WHAT NEEDS TO BE DONE »
When the string "monitor" is part of a line in the data below, report the whole line.

(RECORDS FOR THE TASK Opens)

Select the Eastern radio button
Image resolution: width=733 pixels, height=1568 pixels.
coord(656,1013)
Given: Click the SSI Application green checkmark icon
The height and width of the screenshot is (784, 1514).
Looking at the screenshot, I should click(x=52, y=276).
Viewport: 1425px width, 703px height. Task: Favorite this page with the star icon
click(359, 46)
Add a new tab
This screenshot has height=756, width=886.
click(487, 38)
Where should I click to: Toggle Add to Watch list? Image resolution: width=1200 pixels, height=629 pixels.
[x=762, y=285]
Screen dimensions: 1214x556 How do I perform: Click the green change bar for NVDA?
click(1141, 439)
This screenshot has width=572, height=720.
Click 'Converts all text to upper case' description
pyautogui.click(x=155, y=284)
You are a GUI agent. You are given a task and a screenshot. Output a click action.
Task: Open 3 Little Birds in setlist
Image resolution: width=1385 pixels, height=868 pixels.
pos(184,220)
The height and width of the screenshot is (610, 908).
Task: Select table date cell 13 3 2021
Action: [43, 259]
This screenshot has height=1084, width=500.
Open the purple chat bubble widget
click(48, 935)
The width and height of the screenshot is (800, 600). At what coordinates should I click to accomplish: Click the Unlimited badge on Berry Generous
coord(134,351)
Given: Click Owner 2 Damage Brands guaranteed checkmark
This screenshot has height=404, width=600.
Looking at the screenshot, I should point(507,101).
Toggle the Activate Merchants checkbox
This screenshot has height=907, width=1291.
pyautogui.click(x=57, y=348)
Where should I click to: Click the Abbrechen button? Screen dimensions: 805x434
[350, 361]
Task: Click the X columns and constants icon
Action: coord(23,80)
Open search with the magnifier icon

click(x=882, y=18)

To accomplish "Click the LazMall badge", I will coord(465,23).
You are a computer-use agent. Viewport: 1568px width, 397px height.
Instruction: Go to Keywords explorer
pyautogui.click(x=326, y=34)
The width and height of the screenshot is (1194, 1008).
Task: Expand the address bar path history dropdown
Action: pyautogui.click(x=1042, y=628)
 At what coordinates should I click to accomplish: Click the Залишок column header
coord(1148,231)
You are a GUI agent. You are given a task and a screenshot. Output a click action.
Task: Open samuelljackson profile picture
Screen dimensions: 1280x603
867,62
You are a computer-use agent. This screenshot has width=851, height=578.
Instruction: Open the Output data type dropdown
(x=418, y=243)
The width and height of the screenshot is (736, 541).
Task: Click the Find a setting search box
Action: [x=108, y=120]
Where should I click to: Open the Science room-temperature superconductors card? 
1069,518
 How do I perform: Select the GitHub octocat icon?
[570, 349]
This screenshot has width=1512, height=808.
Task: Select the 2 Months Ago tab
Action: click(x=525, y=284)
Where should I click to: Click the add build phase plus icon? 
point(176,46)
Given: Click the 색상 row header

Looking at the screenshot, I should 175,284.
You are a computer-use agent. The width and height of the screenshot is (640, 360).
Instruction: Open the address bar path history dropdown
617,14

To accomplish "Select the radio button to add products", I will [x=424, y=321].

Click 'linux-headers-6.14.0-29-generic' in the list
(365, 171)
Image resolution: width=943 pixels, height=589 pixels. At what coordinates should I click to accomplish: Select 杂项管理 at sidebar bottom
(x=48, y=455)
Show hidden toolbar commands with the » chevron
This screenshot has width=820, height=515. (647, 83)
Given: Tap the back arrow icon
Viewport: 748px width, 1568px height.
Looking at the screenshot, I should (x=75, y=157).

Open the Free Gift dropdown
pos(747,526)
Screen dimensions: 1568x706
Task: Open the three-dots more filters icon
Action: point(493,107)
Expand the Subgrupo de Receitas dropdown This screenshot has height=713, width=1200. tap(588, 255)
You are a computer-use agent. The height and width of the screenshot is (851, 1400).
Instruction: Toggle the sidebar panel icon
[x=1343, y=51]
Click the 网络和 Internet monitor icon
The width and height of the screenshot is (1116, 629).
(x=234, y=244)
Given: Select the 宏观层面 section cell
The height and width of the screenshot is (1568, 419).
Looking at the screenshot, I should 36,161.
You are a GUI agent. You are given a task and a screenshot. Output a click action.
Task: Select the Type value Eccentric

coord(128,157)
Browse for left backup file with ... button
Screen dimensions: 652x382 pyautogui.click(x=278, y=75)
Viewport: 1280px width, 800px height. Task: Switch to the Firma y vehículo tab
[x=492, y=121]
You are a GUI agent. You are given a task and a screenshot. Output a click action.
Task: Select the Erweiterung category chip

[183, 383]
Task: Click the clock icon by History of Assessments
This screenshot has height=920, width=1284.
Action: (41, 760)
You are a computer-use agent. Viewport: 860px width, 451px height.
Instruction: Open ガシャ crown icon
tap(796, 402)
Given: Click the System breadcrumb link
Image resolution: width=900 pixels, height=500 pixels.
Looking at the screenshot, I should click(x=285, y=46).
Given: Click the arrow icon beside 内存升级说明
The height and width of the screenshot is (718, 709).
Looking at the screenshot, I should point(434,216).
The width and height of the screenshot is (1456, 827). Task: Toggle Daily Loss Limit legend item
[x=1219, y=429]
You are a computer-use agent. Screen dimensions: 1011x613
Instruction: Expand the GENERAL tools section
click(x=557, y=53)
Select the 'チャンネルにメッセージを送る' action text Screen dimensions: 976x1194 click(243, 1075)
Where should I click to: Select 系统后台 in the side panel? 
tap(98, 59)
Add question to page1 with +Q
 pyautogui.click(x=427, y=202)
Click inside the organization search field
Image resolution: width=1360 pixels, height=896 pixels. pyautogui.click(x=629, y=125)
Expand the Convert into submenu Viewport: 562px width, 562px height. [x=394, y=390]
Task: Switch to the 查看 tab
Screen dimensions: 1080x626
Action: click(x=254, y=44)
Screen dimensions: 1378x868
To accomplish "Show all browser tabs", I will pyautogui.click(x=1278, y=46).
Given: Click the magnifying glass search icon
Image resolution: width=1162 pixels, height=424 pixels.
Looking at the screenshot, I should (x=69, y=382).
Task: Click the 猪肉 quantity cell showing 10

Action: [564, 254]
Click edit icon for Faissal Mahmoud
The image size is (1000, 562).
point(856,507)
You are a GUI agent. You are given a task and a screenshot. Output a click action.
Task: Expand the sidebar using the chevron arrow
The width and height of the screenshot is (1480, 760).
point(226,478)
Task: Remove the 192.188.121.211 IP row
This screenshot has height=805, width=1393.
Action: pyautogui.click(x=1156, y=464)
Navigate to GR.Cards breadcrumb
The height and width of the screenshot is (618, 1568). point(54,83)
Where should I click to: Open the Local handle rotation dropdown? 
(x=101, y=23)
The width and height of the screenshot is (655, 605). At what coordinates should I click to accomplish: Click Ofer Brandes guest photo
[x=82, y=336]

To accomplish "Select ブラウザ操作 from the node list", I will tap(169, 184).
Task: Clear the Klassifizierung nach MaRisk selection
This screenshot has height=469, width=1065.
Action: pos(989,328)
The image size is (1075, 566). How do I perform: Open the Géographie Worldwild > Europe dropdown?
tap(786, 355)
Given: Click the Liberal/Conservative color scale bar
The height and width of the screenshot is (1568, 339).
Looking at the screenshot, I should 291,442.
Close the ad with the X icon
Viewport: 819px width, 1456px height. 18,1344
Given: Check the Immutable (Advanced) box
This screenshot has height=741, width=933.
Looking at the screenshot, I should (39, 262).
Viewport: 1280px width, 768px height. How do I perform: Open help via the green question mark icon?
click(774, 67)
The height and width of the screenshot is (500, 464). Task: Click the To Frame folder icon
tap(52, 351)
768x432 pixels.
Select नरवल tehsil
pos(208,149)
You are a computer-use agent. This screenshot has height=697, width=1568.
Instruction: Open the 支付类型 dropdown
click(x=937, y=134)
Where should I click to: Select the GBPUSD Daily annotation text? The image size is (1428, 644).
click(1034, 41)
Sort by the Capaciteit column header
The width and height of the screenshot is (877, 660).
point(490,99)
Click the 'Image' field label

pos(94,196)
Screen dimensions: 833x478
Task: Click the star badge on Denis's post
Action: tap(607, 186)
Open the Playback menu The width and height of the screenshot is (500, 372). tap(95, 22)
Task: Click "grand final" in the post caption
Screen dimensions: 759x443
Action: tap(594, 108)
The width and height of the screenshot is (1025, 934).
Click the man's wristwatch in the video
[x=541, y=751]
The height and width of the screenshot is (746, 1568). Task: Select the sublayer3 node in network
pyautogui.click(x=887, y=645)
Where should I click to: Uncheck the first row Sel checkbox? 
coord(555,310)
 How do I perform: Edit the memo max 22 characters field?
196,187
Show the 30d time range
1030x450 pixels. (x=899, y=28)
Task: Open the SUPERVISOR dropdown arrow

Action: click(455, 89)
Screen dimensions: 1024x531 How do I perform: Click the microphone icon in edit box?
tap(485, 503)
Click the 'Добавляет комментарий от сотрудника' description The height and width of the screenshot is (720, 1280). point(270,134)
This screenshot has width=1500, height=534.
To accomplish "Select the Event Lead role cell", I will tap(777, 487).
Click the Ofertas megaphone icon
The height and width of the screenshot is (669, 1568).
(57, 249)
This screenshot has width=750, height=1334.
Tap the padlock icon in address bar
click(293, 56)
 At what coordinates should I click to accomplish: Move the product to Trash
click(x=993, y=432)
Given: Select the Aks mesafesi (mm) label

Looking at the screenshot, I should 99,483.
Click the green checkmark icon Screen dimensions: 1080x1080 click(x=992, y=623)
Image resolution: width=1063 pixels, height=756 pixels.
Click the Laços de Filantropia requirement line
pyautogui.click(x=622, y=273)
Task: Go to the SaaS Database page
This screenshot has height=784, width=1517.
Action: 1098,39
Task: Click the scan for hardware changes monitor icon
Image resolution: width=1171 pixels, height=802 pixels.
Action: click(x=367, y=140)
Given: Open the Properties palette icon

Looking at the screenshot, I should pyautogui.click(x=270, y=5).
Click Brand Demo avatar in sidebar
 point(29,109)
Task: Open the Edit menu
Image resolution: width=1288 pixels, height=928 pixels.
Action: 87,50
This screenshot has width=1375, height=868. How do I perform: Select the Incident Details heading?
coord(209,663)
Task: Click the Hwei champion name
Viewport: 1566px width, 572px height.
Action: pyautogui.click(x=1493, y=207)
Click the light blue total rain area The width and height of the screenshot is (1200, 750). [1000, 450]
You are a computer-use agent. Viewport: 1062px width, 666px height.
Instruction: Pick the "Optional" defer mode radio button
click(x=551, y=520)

(RECORDS FOR THE TASK Closes)

WORKED SOLUTION »
Click the 网络和 Internet monitor icon
Task: Click the scan for hardware changes monitor icon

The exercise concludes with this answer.